The designer certainly proved her chops with her spring collection. By applying her light touch to a wider repertoire of materials she underlined the strength of her vision. Air is the element Fang has harnessed, mainly through her air flowers technique (the designer cuts strips of fabric onto which she layers, folds, and stitches more fabric into blooms, creating ribbons of dimensional blooms that can be attached together). She also makes use of transparency, laser-cutting, and spray paint to capture the ephemerality of flowers, the movement of insects and jellyfish, and even water bubbles (see her 3D printed bags).
For fall, Fang turned some of her flower strips upside down so that they float like butterflies. She created a marble print (think: paint floating on water) because “we wanted the prints to be less controlled,” and made much use of elastic smocking, because “we always want the garment to feel very free.” Fang uses color and texture as a painter might, and this season’s combinations of smocking and air flowers and of smocking and featherlight knits were winning, while offering a viable alternative to the ever-popular mesh look. The key look is the pairing of a smocked air flower dress with a quilted underskirt. Touches of faux fur also add warmth to the collection.

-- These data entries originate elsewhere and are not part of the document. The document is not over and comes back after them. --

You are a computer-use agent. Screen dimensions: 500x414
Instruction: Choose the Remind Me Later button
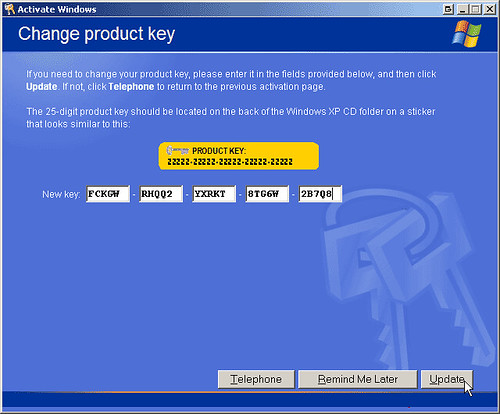point(358,379)
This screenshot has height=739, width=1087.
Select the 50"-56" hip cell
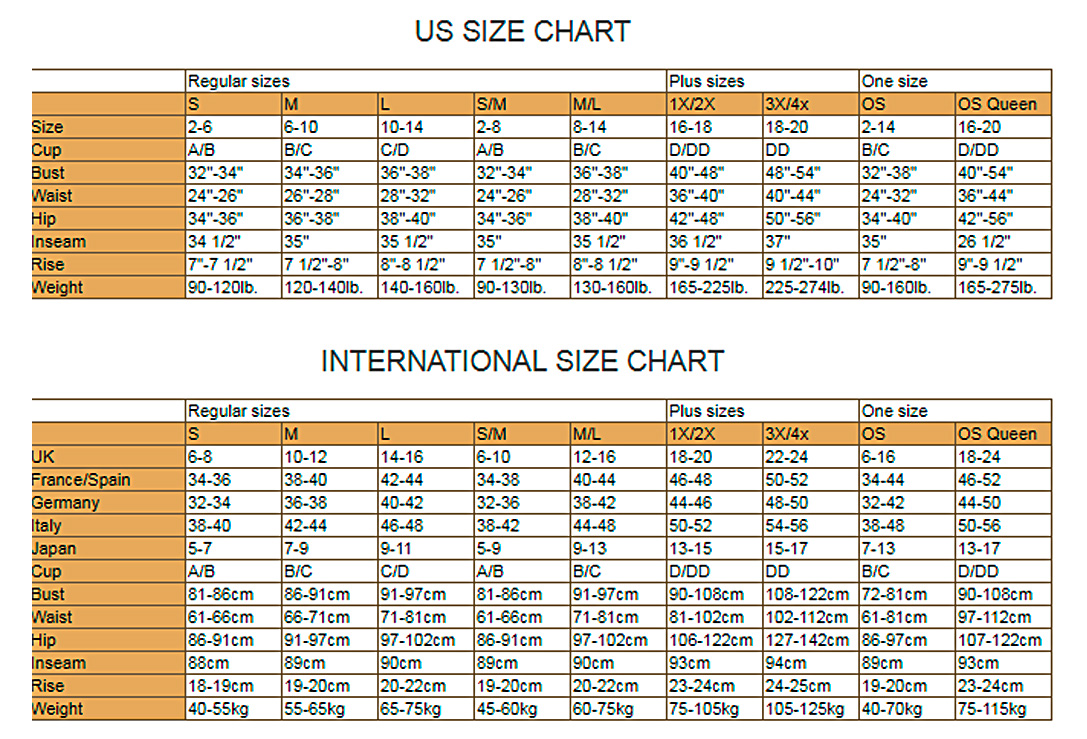coord(794,219)
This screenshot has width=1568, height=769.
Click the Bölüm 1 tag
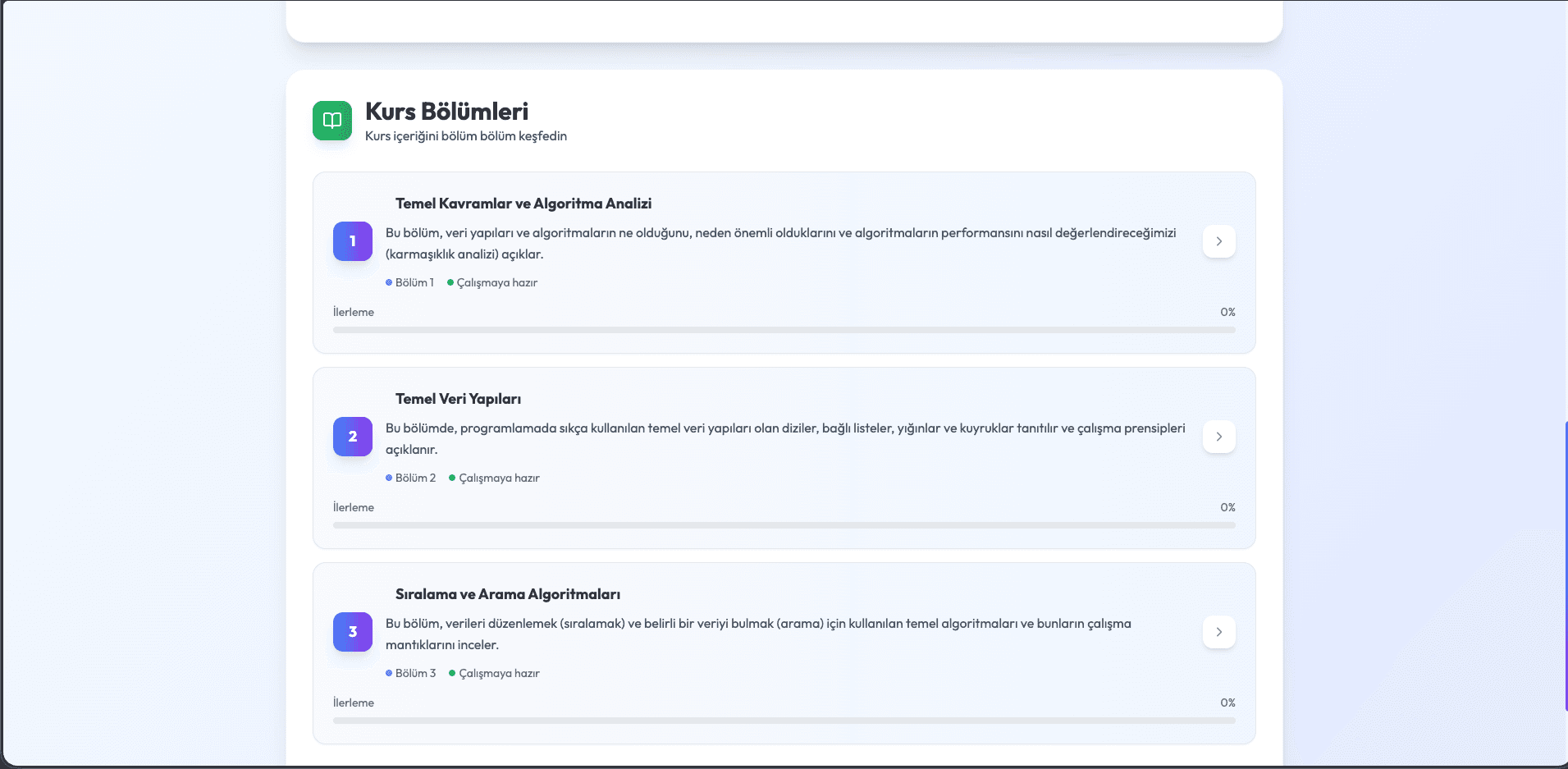pos(414,282)
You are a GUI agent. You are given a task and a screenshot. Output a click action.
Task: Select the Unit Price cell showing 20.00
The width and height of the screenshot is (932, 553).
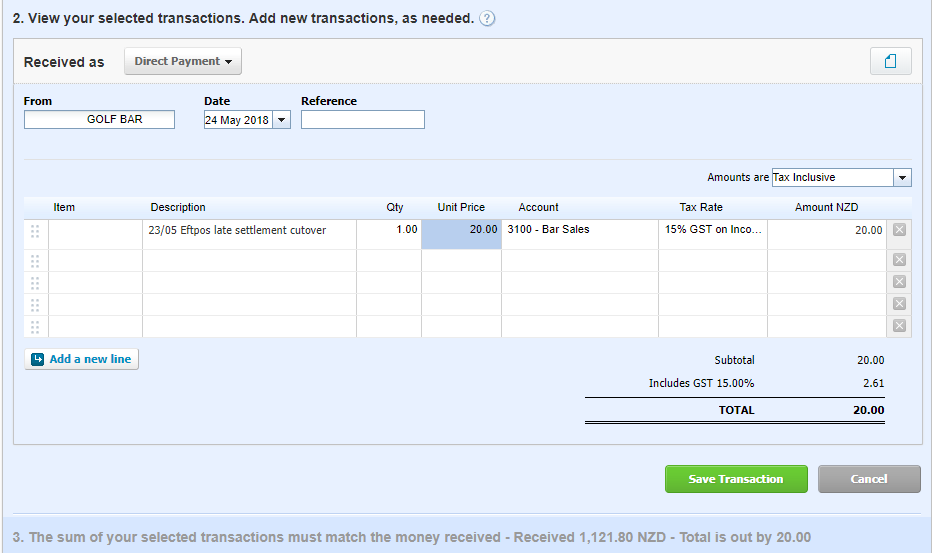461,230
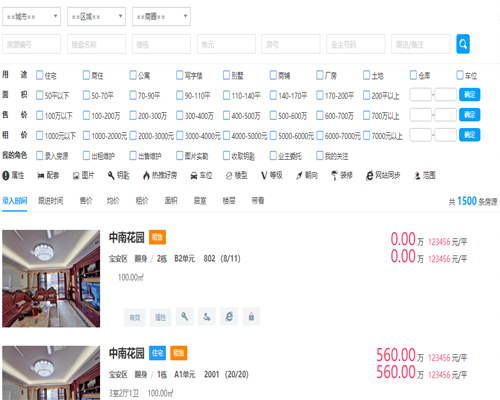Switch to the 面积 sort tab
The width and height of the screenshot is (500, 400).
click(171, 201)
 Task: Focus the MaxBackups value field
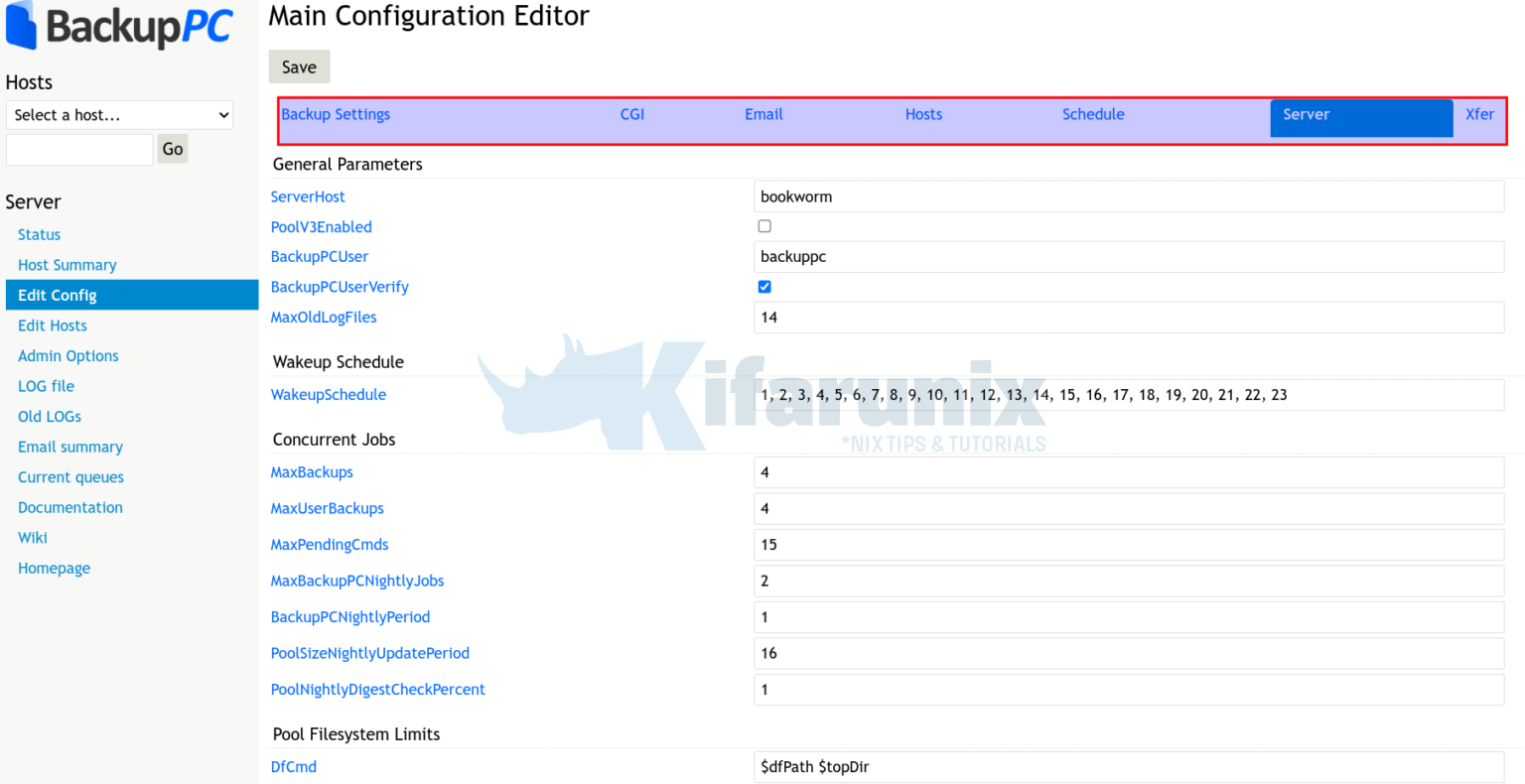pos(1129,472)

Inspired by her first heartbreak, the making of Fang’s spring collection was, as she put it, “a self healing process.” Having passed through that transitory state, fall finds the designer steady on her feet, and quarantined at home. In turn, this is a collection one can grab onto; it’s more present somehow, closer to the skin, and perhaps to other modes of existence and connection. During its making the designer woke up from a vivid dream thinking, “maybe in the future our souls can be more free, and then we will be able to turn into the physical form of insects, or jellyfish, or just the wind itself. And then, through those experiences we’ll be more understanding, or we’ll have more empathy, and then we’ll just grow more love for each other.” Given the current news cycle that imagined Eden seems ever more distant, but Fang’s work keeps the dream alive.